I heard that the haunted Toys R Us in Sunnyvale where I worked for a short time had closed and then this month transformed into something more apropos of the ghosts…
I don’t pay much attention to the living, but even for me the signs were pretty obvious.
When this building opened in 1970, I couldn’t have been happier. Well, truth be told, I couldn’t be much before that. See, I died in 1851. Consumption. I was 8. Just wasted away. I remember being sick… I remember my mom and dad and how worried they were. And then I closed my eyes and… nothing for a long time. Until the Toys R Us, really. I opened my eyes and I was surrounded by aisle upon aisle of stuffed animals and toys. You can’t imagine how excited I was!
Then the living came in and… well, they weren’t much fun. In fact, their presence reminded me that I wasn’t alive. After closing the energy of the living flowed out of the building and I could play. The stuffed animals were my favorite and I’d play with them all night long. When the employees showed up in the morning, they were pretty surprised by all the stuffed animals in the aisles. But it took a lot of energy to get those things down – I wasn’t about to expend energy to put them back. Leave that for the living!
I thought we’d gotten into a good rhythm of things and the morning employees eventually got used to one more pre-opening chore. But soon enough I noticed people coming into the store whispering “ghost…” and I knew they were looking for me. I wasn’t the only ghost in the place, but the others I encountered never stuck around much. I don’t know how to explain it, really, but they would show up and fade away after a few days or weeks. Some would see me, and we would talk – some worked on my family’s land here. Most I’d never seen before. Others clearly came from a different time – there were Indians, the occasional prospector, and Mexican men and women. A little boy who said he was from the Ramaytush Ohlone tribe that lived here long before I did. We played together for… I don’t even know. Months? Years? I was sad when he left. He just stopped appearing at night as suddenly as when he showed up.
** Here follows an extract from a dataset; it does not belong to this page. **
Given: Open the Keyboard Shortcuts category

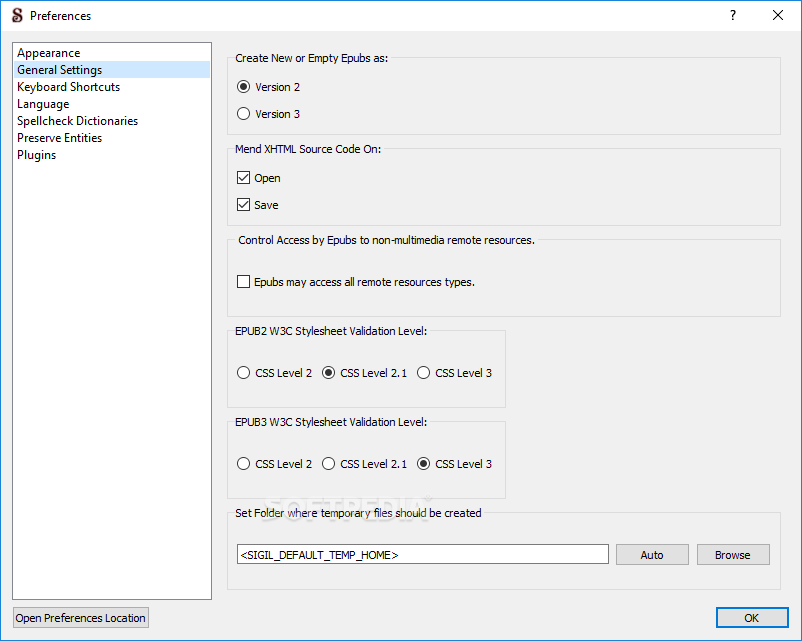Looking at the screenshot, I should click(68, 87).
Then the mediums showed up with TV cameras. I didn’t pay them any mind. I had no interest in communicating with the living. Some of the other ghosts played along, though. This one man, James, made up all these crazy details he told to one of the lady psychics who came a few times. James didn’t hang around for too long, either – no one does. Just me.
You’re probably wondering why I’m here. I wish I could tell you, but I don’t know. I’ve thought maybe it’s because I died when I was young maybe the energy of kids in the toy store brought me back into being when the store opened. That’s the best idea I came up with.
But like I said, over time I could see there weren’t as many living passing through the store. And then one day they put up a big “Going out of business” sign and the store got really busy for a little while. I didn’t like that, though, because all my toys got bought and weren’t being restocked. Every single one of my stuffed animals left one by one by one. Eventually it came down to just the bare fixtures – and even those got bought. The day came when the manager walked through the store for the last time. He turned out the lights and made his way to the exit. I walked next to him talking to him. “What’s going to happen? What’s next? Who am I going to play with?” But he couldn’t hear me. I knew that. But… I was scared. He turned around looking right through me, then locked the door for the last time.
And then I was alone.
With no more living coming in, I wandered day and night. But there wasn’t much to do. None of the other ghosts showed up. It was really lonely. I tried to sleep – tried to close my eyes and hoped I wouldn’t wake up, you know? Because maybe without the toys, without the ebb and flow of the living, maybe I would be like one of those transient ghosts and just disappear for real this time. But I didn’t. I woke up time and time again without any idea how long I slept.
But I fell asleep one day and I must have been asleep for a while because when I woke up I was surrounded not by toys but by ghosts! Okay, ghost costumes, and witches, and monsters, and everything spooky. The sign no longer read “Toys R Us” but instead, “Spirit Halloween” I was so excited! The living poured into the store again. Their energy brought the transient ghosts at night again and I wasn’t alone anymore.
I’ve been paying attention to the living more. I can hear them talk about how this isn’t a permanent thing. About how it’s going be closed again after Halloween. That’s not long off. But I’m going to enjoy playing with the costumes and fake tombstones and skeleton animals until they empty the place out again. And then? Maybe I’ll sleep for a long time again.